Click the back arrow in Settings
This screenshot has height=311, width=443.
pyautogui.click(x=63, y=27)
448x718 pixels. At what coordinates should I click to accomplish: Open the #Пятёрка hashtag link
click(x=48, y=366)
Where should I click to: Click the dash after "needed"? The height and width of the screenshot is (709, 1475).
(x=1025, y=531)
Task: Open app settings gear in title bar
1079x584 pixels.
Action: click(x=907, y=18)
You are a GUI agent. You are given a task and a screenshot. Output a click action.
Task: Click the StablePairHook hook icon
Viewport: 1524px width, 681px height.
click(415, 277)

□ □ □ □ □

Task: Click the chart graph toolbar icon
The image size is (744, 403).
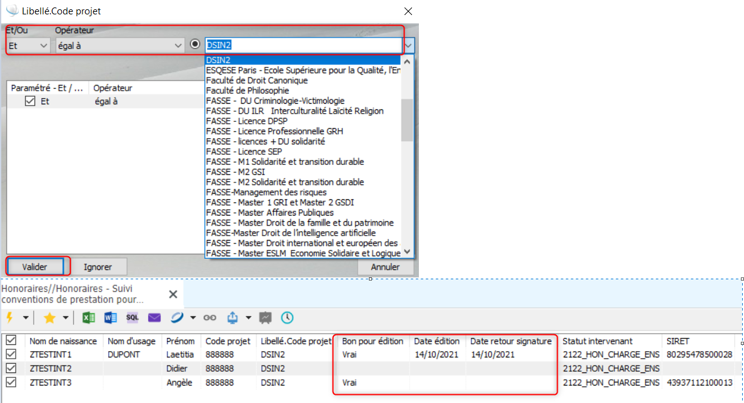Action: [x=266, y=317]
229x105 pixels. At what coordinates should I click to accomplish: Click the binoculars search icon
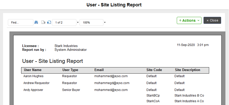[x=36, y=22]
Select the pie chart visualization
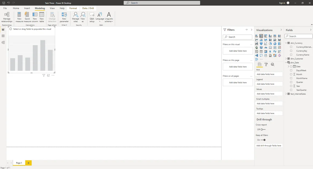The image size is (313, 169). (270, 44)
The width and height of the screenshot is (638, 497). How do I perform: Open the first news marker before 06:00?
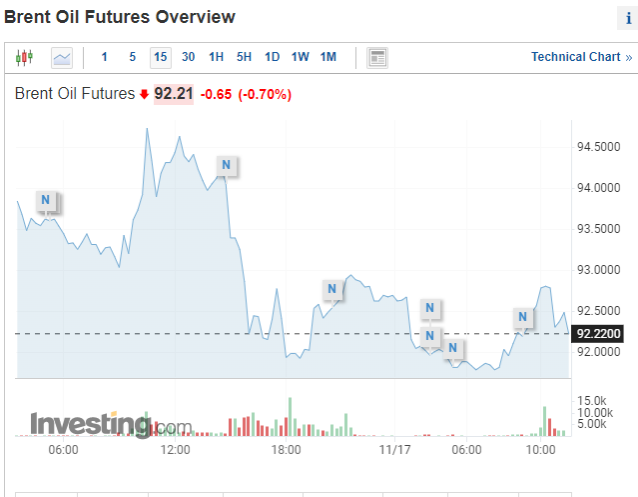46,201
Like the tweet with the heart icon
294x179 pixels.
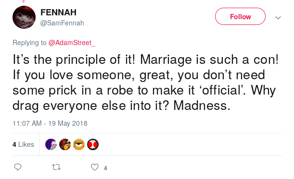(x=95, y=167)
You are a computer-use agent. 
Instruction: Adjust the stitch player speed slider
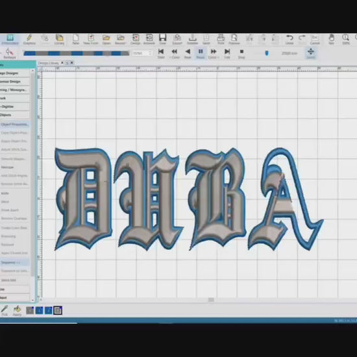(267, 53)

□ □ □ □ □

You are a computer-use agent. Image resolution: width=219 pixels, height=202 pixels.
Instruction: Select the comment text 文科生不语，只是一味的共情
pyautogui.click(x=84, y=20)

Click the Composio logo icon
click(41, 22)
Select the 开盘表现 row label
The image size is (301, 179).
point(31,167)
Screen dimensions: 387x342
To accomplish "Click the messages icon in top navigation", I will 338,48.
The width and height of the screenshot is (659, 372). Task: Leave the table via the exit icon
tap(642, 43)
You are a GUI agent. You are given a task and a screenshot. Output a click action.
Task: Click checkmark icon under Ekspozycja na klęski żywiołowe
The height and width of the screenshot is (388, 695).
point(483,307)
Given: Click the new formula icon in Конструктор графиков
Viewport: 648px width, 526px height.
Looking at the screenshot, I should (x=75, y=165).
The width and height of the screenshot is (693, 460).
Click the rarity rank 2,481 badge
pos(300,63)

□ □ □ □ □

Brief:
In the entries above, how many lines contain the string "agent"? Say only the number.

Problem solution:
4